*What this task involves*: All entries must be returned precisely as they appear.

(Available data Opens)

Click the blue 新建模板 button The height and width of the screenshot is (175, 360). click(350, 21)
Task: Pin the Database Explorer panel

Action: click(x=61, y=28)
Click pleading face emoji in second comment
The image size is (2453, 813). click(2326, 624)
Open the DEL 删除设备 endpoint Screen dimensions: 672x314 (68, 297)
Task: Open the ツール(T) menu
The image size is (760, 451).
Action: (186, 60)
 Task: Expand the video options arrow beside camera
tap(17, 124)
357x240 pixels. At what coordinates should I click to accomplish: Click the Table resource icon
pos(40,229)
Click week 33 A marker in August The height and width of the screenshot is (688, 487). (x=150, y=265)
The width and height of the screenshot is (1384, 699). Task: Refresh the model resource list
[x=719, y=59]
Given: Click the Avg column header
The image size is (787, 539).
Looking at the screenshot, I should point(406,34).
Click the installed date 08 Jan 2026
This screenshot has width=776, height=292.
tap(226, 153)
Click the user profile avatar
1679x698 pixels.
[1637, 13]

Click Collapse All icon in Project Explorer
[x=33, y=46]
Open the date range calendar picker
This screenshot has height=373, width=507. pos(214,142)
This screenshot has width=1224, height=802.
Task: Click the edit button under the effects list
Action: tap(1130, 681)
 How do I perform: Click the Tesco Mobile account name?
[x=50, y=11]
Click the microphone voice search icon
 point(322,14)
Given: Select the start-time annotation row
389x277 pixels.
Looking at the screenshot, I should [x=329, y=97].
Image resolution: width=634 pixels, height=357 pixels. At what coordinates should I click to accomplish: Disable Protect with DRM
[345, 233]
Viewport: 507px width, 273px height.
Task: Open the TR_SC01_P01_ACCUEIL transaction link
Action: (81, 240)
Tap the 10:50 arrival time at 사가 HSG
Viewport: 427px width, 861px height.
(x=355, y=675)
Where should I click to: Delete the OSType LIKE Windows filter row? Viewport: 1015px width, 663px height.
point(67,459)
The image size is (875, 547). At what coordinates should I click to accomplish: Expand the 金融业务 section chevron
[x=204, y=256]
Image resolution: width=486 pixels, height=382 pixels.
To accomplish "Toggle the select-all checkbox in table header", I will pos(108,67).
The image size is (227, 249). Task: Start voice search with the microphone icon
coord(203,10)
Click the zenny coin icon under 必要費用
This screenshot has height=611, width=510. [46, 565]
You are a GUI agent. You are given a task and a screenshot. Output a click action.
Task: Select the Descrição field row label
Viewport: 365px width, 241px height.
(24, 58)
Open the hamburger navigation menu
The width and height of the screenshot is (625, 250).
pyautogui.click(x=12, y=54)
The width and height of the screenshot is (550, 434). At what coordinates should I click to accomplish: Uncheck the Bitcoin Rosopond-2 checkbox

(Available data Closes)

*Reply*:
Click the blue 新建模板 button The height and width of the screenshot is (175, 360). click(350, 21)
Task: Pin the Database Explorer panel

Action: click(x=61, y=28)
Click pleading face emoji in second comment
The image size is (2453, 813). click(2326, 624)
Open the DEL 删除设备 endpoint Screen dimensions: 672x314 (68, 297)
Task: Open the ツール(T) menu
The image size is (760, 451).
Action: (186, 60)
 Task: Expand the video options arrow beside camera
tap(17, 124)
357x240 pixels. At what coordinates should I click to accomplish: Click the Table resource icon
pos(40,229)
Click week 33 A marker in August The height and width of the screenshot is (688, 487). (x=150, y=265)
The width and height of the screenshot is (1384, 699). Task: Refresh the model resource list
[x=719, y=59]
Given: Click the Avg column header
The image size is (787, 539).
Looking at the screenshot, I should point(406,34).
Click the installed date 08 Jan 2026
This screenshot has width=776, height=292.
tap(226, 153)
Click the user profile avatar
1679x698 pixels.
[1637, 13]

Click Collapse All icon in Project Explorer
[x=33, y=46]
Open the date range calendar picker
This screenshot has height=373, width=507. pos(214,142)
This screenshot has width=1224, height=802.
Task: Click the edit button under the effects list
Action: tap(1130, 681)
 How do I perform: Click the Tesco Mobile account name?
[x=50, y=11]
Click the microphone voice search icon
 point(322,14)
Given: Select the start-time annotation row
389x277 pixels.
Looking at the screenshot, I should [x=329, y=97].
Image resolution: width=634 pixels, height=357 pixels. At what coordinates should I click to accomplish: Disable Protect with DRM
[345, 233]
Viewport: 507px width, 273px height.
Task: Open the TR_SC01_P01_ACCUEIL transaction link
Action: (81, 240)
Tap the 10:50 arrival time at 사가 HSG
Viewport: 427px width, 861px height.
(x=355, y=675)
Where should I click to: Delete the OSType LIKE Windows filter row? Viewport: 1015px width, 663px height.
point(67,459)
The image size is (875, 547). At what coordinates should I click to accomplish: Expand the 金融业务 section chevron
[x=204, y=256]
Image resolution: width=486 pixels, height=382 pixels.
To accomplish "Toggle the select-all checkbox in table header", I will pos(108,67).
The image size is (227, 249). Task: Start voice search with the microphone icon
coord(203,10)
Click the zenny coin icon under 必要費用
This screenshot has height=611, width=510. [46, 565]
You are a GUI agent. You are given a task and a screenshot. Output a click action.
Task: Select the Descrição field row label
Viewport: 365px width, 241px height.
(24, 58)
Open the hamburger navigation menu
The width and height of the screenshot is (625, 250).
pyautogui.click(x=12, y=54)
The width and height of the screenshot is (550, 434). At what coordinates should I click to accomplish: Uncheck the Bitcoin Rosopond-2 checkbox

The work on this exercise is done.